Io studio, intanto; studio uomini e cose per l’avvenire. Il presente non è buono ad altro. Ho anche parlato un paio di volte, molto brevemente, su argomenti di poca importanza, per accordare lo strumento e trovare il la. L’ultima volta c’era nella tribuna della presidenza una signora che ti somigliava molto. Si discuteva il bilancio dell’agricoltura e io parlavo di boschi. Ho paura d’essere stato, in grazia di quella signora, più fiorito e frondoso delle mie foreste.

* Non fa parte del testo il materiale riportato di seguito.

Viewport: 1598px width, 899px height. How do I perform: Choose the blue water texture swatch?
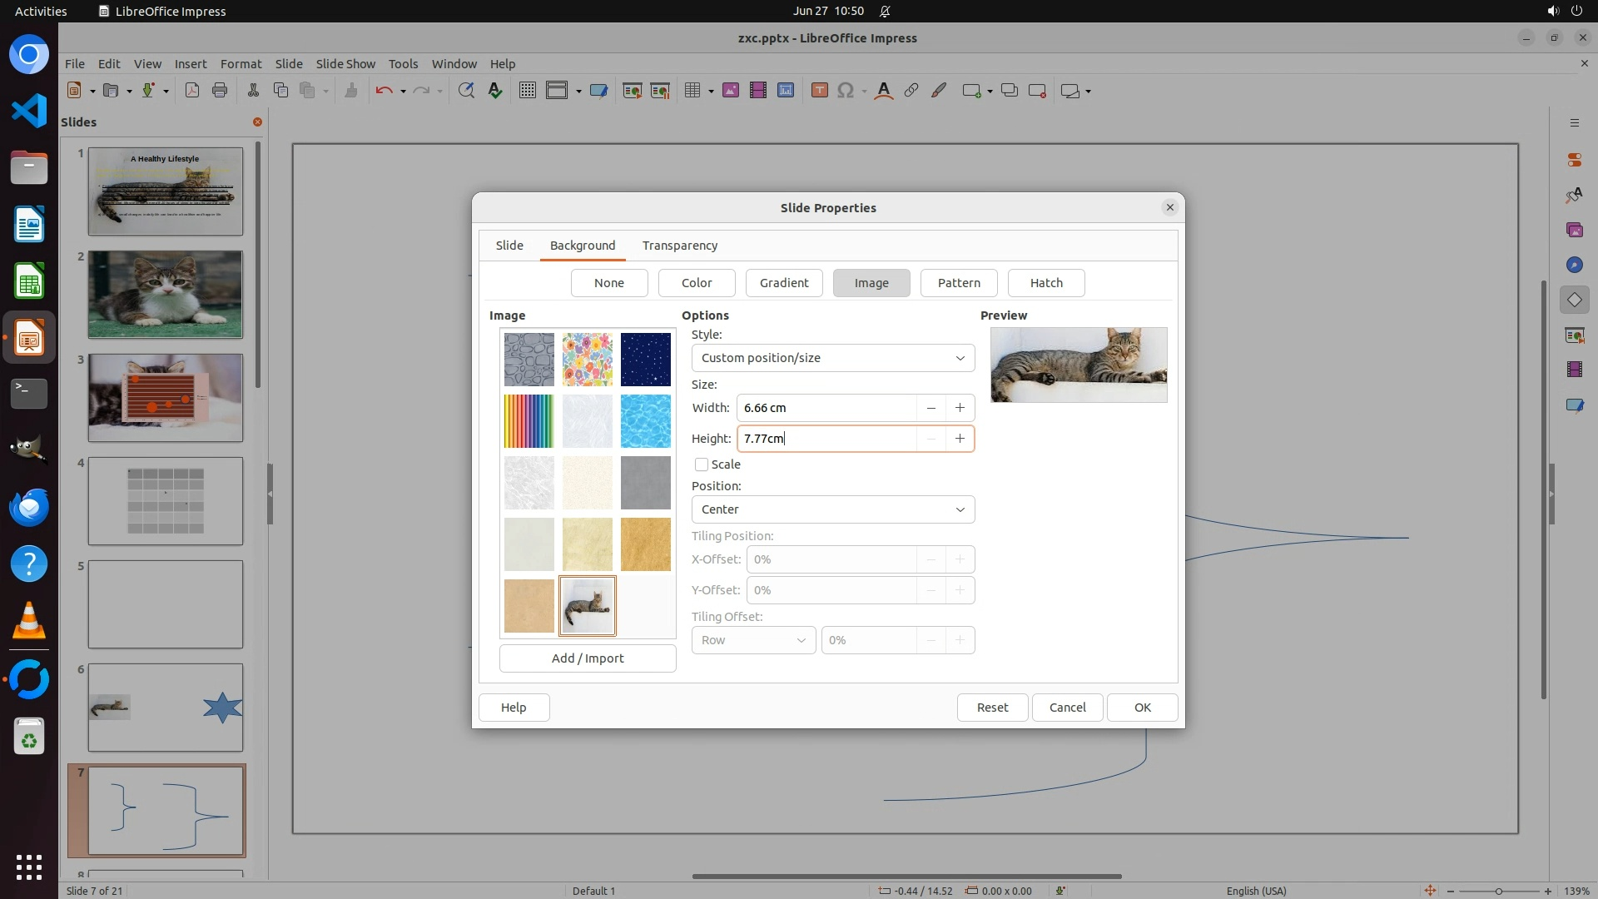pyautogui.click(x=645, y=421)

Faccio sempre, malgrado la politica, delle cavalcate mattutine. Il tenente colonnello B..., addetto ora al comando generale dello stato maggiore, mi presta una sua piccola baia che salta all’irlandese come le lepri. Stamattina ho fatto una galoppata fuori di Porta Maggiore, per via Prenestina, in cerca del Tempio della Quiete; non c’era una volta un Tempio della Quiete da quelle parti là? Ma è scritto, credo, che un tal tempio non lo troverò mai. Faceva sereno in cielo, caldo, polvere e verde in terra: le montagne avevano uno spruzzo di neve. Passai quel gran pino a destra e lo scoglio a sinistra su cui sedemmo, ti ricordi, fra i papaveri, a guardare il subito mare della campagna, e tutte quelle tombe, quegli spettri d’acquedotti. La cavalla mi si piantò sulle quattro zampe a mezzo chilometro di là, sul sentiero che taglia la via Labicana, presso a una tomba quadrata.